While a billion-dollar donation to charity is good news for the beneficiaries, it leads to a lot of work for foundation executives managing those assets.
The Doris Duke Charitable Foundation, New York, received $1.2 billion last year from the estate of Doris Duke, a tobacco heiress. The foundation was created following a court fight over the terms of the will passing on the assets.
Once the smoke on the suits had cleared, a board to oversee the foundation was created in August 1996, a president was hired in February and a chief financial officer was hired this past August.
The foundation's chief financial officer Alan Altschuler previously worked as chairman of the American Diabetes Association. Before that, he worked in different areas of the Prudential Insurance Co., Mr. Altschuler said.

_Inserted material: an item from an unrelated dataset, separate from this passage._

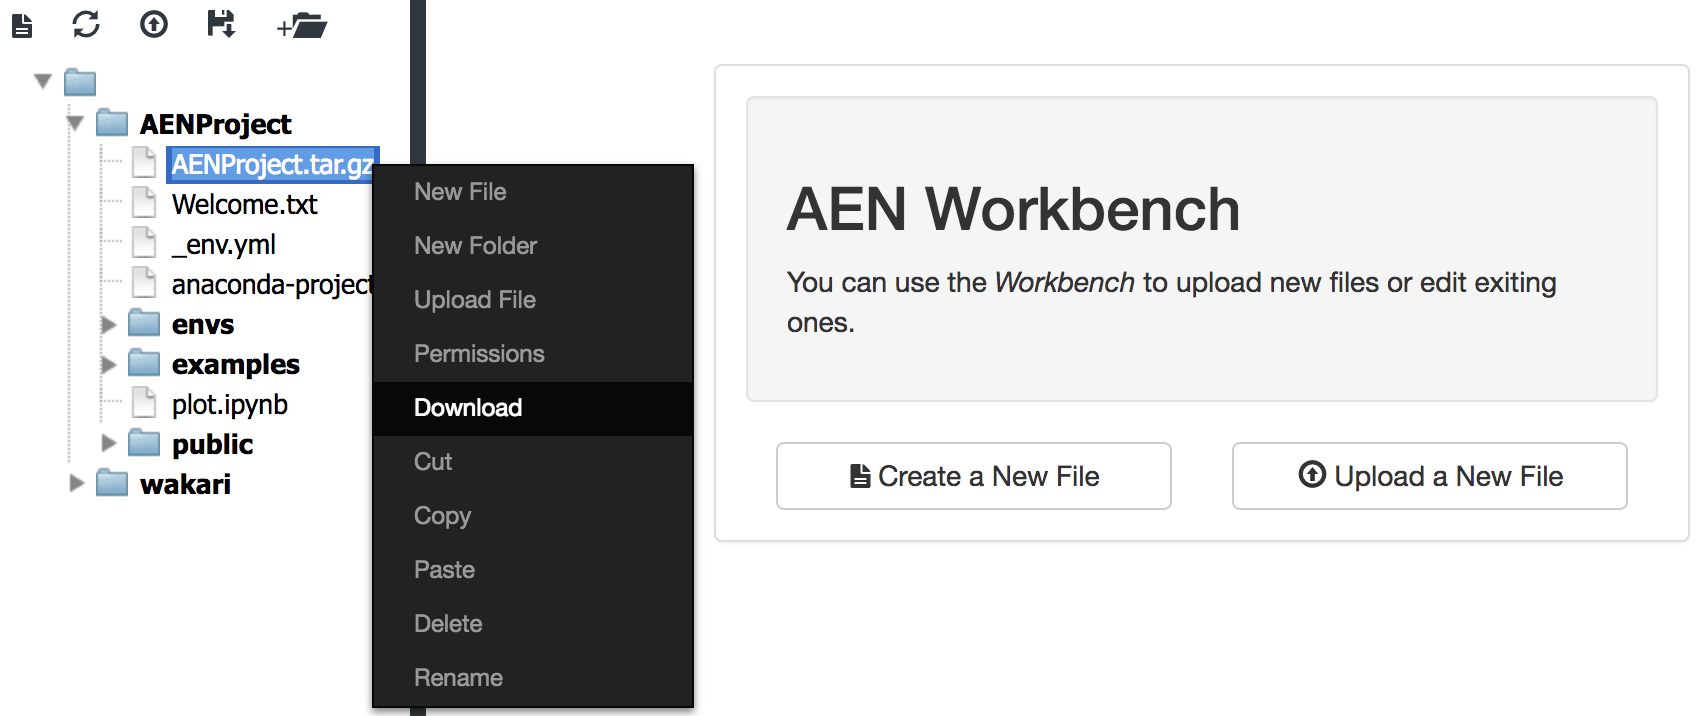
Task: Click the add folder icon in toolbar
Action: click(x=303, y=26)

The Doris Duke foundation's assets now are on a course to be 70% invested in equities, including all type of equities, he said. The foundation's assets have been moving into indexed domestic and international equities on a quarterly basis, Mr. Altschuler said.
With 50% of its assets in equities, the foundation's plan is to reach its targeted 70/30 asset mix over the next eight months, he said.
Currently, foundation executives are managing a move into real estate investment trusts and emerging markets equities, Mr. Altschuler said. Foundation executives expect to have the REIT and emerging markets equities allocation in place by the end of the year.
The board next will look at alternative investments like private equity, hedge funds, oil and gas, and real estate, he said. No decisions have been made regarding alternatives, though, he added.
He said foundation officials created an investment strategy for the assets, mostly held in cash and fixed-income securities, with the assistance of its consultant, Cambridge Associates, Boston.
Another foundation will be receiving its own influx of assets, but the reaction will be much different. The estate of David Packard was scheduled to give $4.5 billion worth of Hewlett-Packard Co. stock to the David and Lucile Packard Foundation, said George Vera, director of finance and administration for the foundation. That valuation is as of the end of 1996; since then HP shares have risen in value, he said.
The foundation, which had $2.4 billion in assets at the end of 1996, keeps almost all of its assets in HP stock already, he said.
Mr. Vera said there are no current plans to do anything with those shares other than hold them.
The new shares are expected to be received some time in the first half of 1998, Mr. Vera said.